### Task details
Give the data again exactly, stopping after the "Task: Open the address bar URL dropdown" line.

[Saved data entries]
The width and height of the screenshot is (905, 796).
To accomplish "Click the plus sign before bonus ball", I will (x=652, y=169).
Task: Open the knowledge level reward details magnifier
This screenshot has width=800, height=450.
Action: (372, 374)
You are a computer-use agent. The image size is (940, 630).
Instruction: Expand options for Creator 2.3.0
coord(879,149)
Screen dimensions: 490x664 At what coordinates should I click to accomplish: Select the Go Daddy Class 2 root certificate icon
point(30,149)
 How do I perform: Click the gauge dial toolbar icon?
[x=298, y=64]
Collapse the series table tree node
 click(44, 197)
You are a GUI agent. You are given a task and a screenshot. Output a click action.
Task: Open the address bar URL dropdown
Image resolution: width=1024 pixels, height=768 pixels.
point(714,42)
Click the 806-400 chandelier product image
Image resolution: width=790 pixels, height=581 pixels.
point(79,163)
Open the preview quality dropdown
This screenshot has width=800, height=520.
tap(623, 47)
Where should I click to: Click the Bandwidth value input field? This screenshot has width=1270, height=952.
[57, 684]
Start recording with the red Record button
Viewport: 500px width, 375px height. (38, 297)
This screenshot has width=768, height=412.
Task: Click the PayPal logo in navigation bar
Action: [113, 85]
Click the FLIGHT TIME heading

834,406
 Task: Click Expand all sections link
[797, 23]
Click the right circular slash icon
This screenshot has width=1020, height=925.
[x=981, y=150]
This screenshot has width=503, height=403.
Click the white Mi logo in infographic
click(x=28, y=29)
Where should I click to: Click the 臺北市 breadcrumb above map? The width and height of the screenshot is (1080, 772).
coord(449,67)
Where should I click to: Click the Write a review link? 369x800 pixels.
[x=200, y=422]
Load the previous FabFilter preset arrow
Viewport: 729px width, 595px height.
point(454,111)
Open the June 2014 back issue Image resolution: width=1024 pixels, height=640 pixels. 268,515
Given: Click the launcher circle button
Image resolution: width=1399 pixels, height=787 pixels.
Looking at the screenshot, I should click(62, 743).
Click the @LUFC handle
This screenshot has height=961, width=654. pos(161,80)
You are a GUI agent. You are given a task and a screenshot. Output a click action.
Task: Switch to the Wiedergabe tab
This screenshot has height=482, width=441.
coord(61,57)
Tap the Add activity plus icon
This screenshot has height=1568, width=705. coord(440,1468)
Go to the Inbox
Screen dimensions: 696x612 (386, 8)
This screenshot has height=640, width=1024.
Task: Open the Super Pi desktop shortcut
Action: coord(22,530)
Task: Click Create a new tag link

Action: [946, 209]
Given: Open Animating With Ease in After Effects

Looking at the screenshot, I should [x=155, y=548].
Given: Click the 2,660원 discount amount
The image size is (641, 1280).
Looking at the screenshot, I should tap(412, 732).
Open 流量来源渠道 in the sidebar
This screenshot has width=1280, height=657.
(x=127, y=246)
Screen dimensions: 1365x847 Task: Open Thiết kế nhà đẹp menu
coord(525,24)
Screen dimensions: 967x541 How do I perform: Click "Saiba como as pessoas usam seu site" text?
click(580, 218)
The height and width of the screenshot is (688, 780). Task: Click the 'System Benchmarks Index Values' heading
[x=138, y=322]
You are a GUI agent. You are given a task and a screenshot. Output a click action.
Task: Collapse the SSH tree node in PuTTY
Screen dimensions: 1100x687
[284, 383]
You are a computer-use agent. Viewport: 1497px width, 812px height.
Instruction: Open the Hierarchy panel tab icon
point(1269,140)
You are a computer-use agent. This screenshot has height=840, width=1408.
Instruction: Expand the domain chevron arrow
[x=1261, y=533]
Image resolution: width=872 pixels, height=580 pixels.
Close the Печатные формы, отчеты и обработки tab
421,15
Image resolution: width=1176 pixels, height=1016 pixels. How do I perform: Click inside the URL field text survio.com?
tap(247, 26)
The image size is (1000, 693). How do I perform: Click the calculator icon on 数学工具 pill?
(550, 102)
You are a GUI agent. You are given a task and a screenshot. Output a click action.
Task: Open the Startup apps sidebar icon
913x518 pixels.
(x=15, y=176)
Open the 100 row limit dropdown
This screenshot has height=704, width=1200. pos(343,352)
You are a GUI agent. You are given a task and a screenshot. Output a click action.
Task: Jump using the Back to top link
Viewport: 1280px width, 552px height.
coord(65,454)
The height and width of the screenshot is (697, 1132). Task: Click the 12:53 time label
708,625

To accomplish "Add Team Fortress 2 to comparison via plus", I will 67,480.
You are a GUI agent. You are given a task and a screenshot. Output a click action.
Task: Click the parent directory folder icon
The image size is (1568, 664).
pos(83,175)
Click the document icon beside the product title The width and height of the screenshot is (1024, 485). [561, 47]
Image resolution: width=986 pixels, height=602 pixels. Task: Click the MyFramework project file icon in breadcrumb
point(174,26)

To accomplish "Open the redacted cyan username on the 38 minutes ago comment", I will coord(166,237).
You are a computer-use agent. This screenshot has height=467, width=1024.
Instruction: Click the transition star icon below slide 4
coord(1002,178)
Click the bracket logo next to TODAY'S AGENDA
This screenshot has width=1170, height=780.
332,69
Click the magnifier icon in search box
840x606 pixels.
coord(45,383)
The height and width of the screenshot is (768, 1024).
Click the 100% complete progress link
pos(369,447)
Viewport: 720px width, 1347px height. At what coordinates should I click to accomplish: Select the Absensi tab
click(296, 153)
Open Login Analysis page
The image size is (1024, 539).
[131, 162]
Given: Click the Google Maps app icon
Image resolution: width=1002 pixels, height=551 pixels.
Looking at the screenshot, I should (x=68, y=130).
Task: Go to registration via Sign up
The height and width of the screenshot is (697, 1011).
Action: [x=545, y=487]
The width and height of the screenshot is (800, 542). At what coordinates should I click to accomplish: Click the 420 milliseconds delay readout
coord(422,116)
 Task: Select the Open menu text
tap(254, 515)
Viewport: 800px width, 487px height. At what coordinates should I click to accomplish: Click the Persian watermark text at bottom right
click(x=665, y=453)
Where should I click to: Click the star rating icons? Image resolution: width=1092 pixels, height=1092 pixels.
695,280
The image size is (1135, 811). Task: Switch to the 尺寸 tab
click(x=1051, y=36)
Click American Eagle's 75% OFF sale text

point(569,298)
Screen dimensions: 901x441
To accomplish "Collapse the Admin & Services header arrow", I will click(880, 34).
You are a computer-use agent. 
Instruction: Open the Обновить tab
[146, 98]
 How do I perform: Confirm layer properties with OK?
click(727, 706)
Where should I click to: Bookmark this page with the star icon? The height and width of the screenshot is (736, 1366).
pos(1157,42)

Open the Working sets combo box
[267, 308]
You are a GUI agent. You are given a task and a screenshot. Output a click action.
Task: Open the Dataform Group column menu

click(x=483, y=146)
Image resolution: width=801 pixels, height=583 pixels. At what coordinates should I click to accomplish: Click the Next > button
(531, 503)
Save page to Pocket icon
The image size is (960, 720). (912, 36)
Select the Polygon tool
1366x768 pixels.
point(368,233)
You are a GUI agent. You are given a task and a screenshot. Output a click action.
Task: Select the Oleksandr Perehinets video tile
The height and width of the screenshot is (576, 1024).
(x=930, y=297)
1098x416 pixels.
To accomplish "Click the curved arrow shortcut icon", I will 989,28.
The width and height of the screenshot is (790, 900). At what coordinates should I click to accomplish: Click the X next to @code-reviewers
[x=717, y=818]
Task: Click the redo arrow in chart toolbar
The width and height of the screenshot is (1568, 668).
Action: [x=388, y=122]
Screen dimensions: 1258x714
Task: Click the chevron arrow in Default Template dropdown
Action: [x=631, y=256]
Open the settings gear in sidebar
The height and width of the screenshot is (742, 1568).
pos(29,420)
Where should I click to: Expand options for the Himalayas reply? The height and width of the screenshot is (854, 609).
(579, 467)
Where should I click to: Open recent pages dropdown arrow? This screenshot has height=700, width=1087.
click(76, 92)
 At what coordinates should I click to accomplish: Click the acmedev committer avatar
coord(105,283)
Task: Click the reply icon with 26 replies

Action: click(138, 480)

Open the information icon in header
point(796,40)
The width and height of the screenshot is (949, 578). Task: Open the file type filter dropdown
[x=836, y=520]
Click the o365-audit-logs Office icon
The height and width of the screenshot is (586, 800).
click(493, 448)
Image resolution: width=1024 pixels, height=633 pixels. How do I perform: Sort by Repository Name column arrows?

### Your response
The width and height of the screenshot is (905, 796).
To accomplish "Click the plus sign before bonus ball", I will (x=652, y=169).
Task: Open the knowledge level reward details magnifier
This screenshot has width=800, height=450.
Action: (372, 374)
You are a computer-use agent. The image size is (940, 630).
Instruction: Expand options for Creator 2.3.0
coord(879,149)
Screen dimensions: 490x664 At what coordinates should I click to accomplish: Select the Go Daddy Class 2 root certificate icon
point(30,149)
 How do I perform: Click the gauge dial toolbar icon?
[x=298, y=64]
Collapse the series table tree node
 click(44, 197)
You are a GUI agent. You are given a task and a screenshot. Output a click action.
Task: Open the address bar URL dropdown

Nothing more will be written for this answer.